The following night, Elena Velez cranked up the mess (literally) with a mud pit runway inside a Williamsburg warehouse, where models — including Alana Hadid — wore neutrals and raw hems. The filed around in an orderly procession until the end, when they began to brawl, dragging each other through the sludge in frenzied delight. The show — a statement on womanhood — was another subversive moment for Velez, who, last season, sent a model out brandishing the designer’s CFDA award like a weapon.

Perhaps another statement on womanhood, Tanner Fletcher’s runway show was themed through and through like a beauty pageant — with models walking while a commentator read “world peace”-worthy fun facts — and was closed by the current Miss Universe, R’Bonney Gabriel.

Selwyn Tungol/Courtesy Tanner Fletcher
The pageant's "nostalgia-inducing looks" — including soft knits and floral appliques, twee ribbon details and lacy trims — were "curated to redefine elegance and individuality," the show notes explained.
Selwyn Tungol/Courtesy Tanner Fletcher
Tanner Fletcher SS24 runway The brand's partnership with the Miss Universe Organization, and the reigning Gabriel (pictured above) served to showcase "the beauty of all identities, regardless of genser, race, age or sexuality."

From minimal to maximal

Throughout the week, long jackets and oversized suiting mixed with gauzy, barely-there dresses dominated runways, from Coach to Khaite, Jason Wu to Eckhaus Latta. But while many of these labels — and more — employed restrained color palettes, there were maximalist takes as well.

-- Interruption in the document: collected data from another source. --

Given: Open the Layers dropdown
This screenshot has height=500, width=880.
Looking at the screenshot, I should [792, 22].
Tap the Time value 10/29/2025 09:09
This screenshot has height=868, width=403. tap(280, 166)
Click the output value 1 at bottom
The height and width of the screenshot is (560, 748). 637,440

Kim Shui, who sent flirty corsetry down the runway to party music on Saturday night, told CNN backstage that she designs for people who “have a lot of personality.” Both Shui and Hillary Taymour of Collina Strada made feminine statements through their collections, with Shui leaning into ornamentation that she said is often considered “superfluous.” Taymour, on the other hand, noted that she was embracing “the strength of radical softness” and the “grit in the girly” during a time of peril for trans and reproductive rights.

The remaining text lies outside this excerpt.